野村誠の作曲日記

作曲家の日記です。ちなみに、野村誠のホームページは、こちらhttp://www.makotonomura.net/

リコーダー実験/自分も生まれる旅/ミワモキホアプポグンカマネ

安野太郎の『ゾンビ音楽』に捧げるリコーダー演奏を考えているうちに、2009年に子どもたちと編み出したペットボトルでリコーダーを演奏する演奏法を思い出す。あの時は7人ほどの子どもたちが一斉にペットボトルを股間に挟んでリコーダーに空気を送り込んで演奏してくれた。まずは、それを試す。ペットボトルとリコーダーの組み合わせと言えば、小日山拓也の「湯笛」という楽器もある。本日は、複数のリコーダーを口を使わずに、同時に演奏するところまでは、なんとか実現できた。

 

九州大学ソーシャルアートラボの本の校正。武田力さんと野村誠の対談。伝統芸能と身体とアートマネジメントなどを巡る対話。校了!どんな本になるのか、他のページを読むのが楽しみだ。

 

自分も生まれる旅の河野有砂さんから、「自分も生まれる旅とノムラノピアノ」という本の原案が送られてきていて、その取り扱い説明書のような封筒を開封して中を見た。
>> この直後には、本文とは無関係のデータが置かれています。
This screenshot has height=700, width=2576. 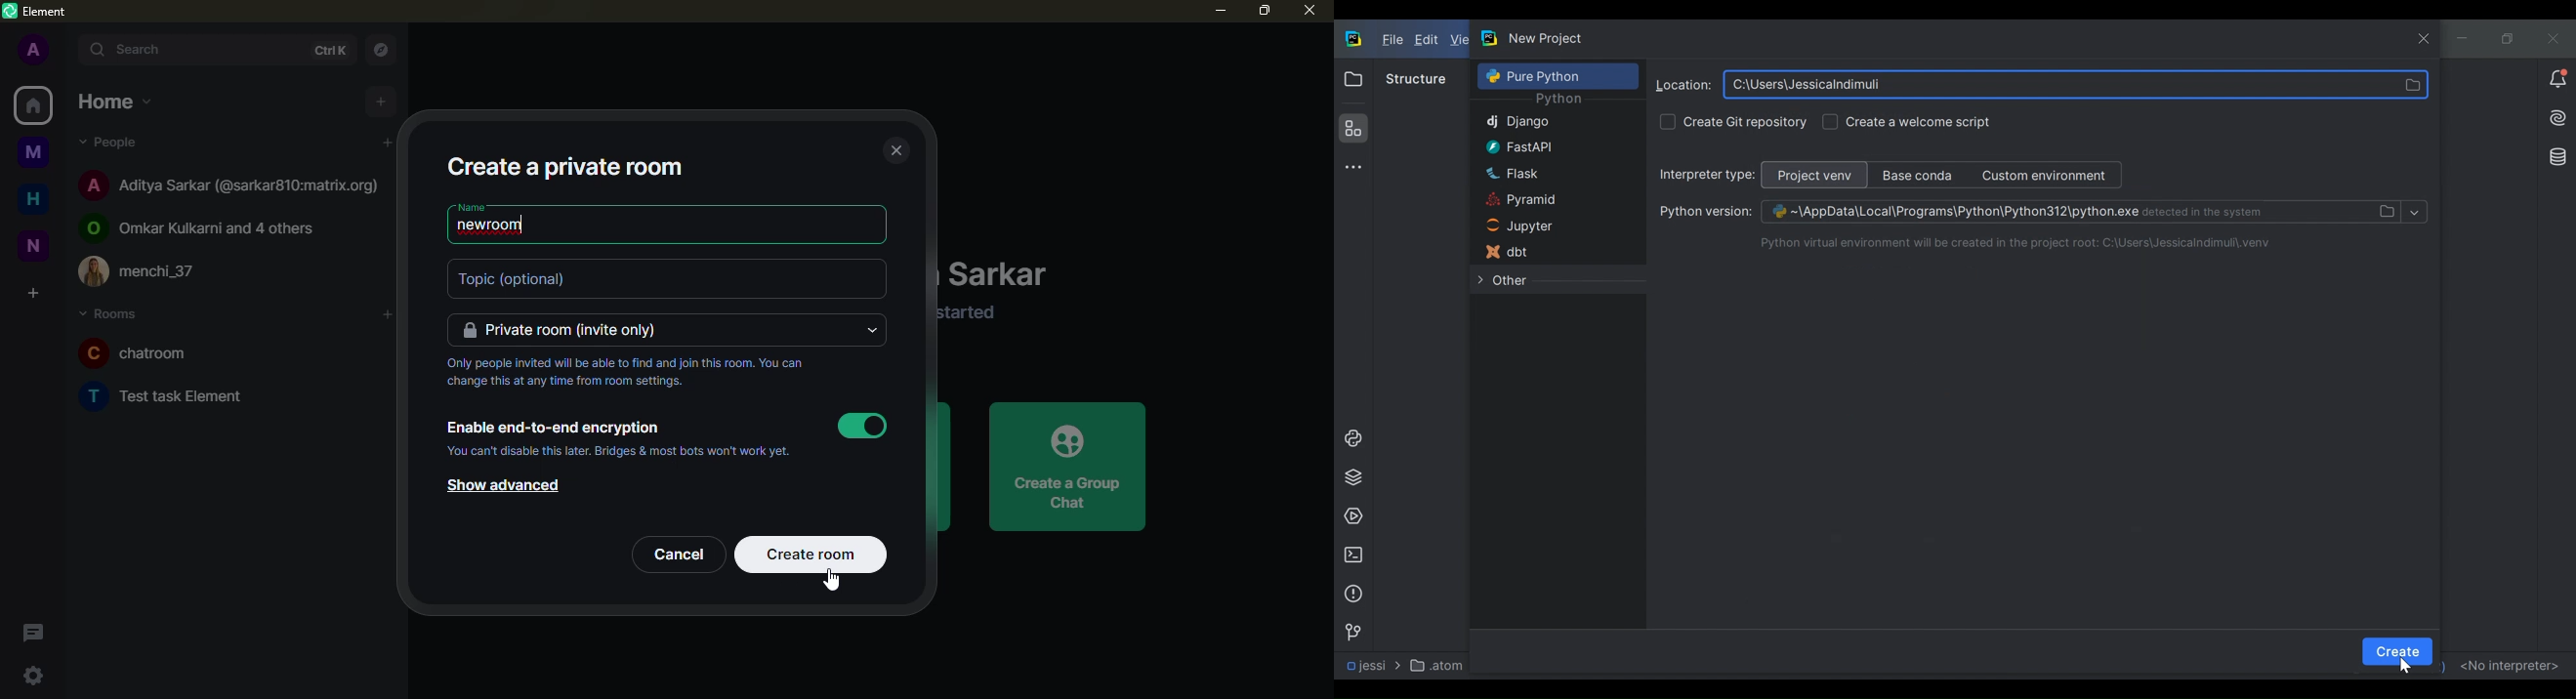 I want to click on atom, so click(x=1440, y=665).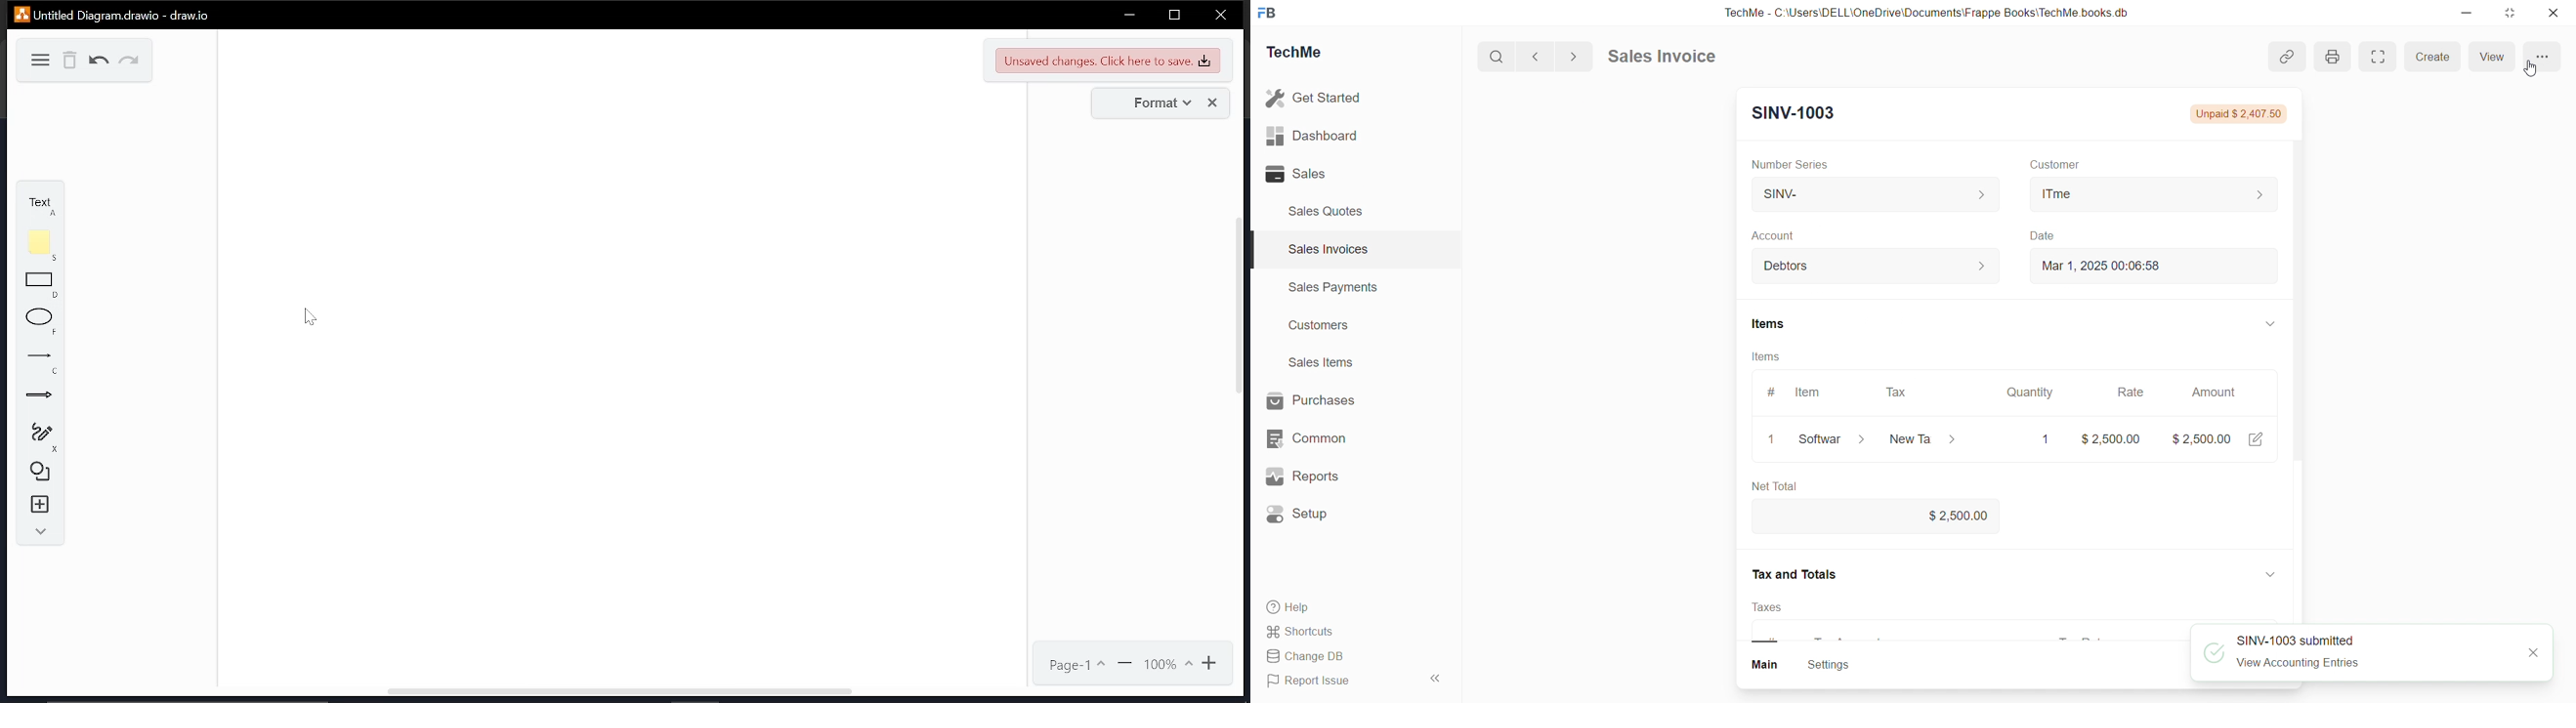 The width and height of the screenshot is (2576, 728). Describe the element at coordinates (1776, 389) in the screenshot. I see `#` at that location.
ぼくは、助産院で出産の現場に立ち会ったことはない。有砂さんは自身の出産という体験があまりにも特別な体験であったことをきっかけに、「生まれる」という非常にプライベートでなかなか覗き見ることもできない場面を、彼女なりのやり方で記録し始めた。育児や出産に全く関係ない分野のことにもつながるような感覚がある。ぼくはピアノを弾くことで、これまで関わってきたが、本をつくるとなると、楽譜だったり、文章だったり、ライブ演奏とは違うアプローチで、「生まれる」ことに取り組むことになる。3月になると比較的時間がとれそうなので、春に作曲したり、手書きの譜面を書いてみたりして、できることならば、自分自身がもう一度「生まれる」ようなことができたら嬉しいと思う。

 

自分も生まれる旅とノムラノピアノvol.2 #2 もしかしたら90億光年離れた星より遠いところ | 自分も生まれる旅 | blog | blog

 

今日は、野村誠作曲のチェロ協奏曲《ミワモキホアプポグンカマネ》のリハーサルをした。日本センチュリー交響楽団の北口さん(チェロ)、小川さん(ヴァイオリン)、森さん(ヴィオラ)、村田さん(コントラバス)、笠野さん(トロンボーン)、ロジャー(トロンボーン)と野村(ピアノ)で演奏するのだ。しかし、センチュリー響は、明後日の定期演奏会に向けて、バルトークリゲティなどを猛練習した後で、皆さん、ヘトヘトのはずなのに、野村作品の動画収録に向けてのリハーサルに、嫌な顔の一つもしないで、喜んで参加されているのが、ありがたい。3年ぶりにこの曲を演奏したけれども、懐かしいし、色々な場面が思い起こされる。若者の就労支援のプロジェクト『The Work』のワークショップの中から生まれてきたアイディアが詰まっているので、演奏しながら、当時のワークショップの様々な場面が想起される。北口くんのチェロの音色は、相変わらず本当に素晴らしいし、センチュリーの皆さんの演奏も力強く、このアンサンブルに一緒に参加できていることを、本当に貴重に思う。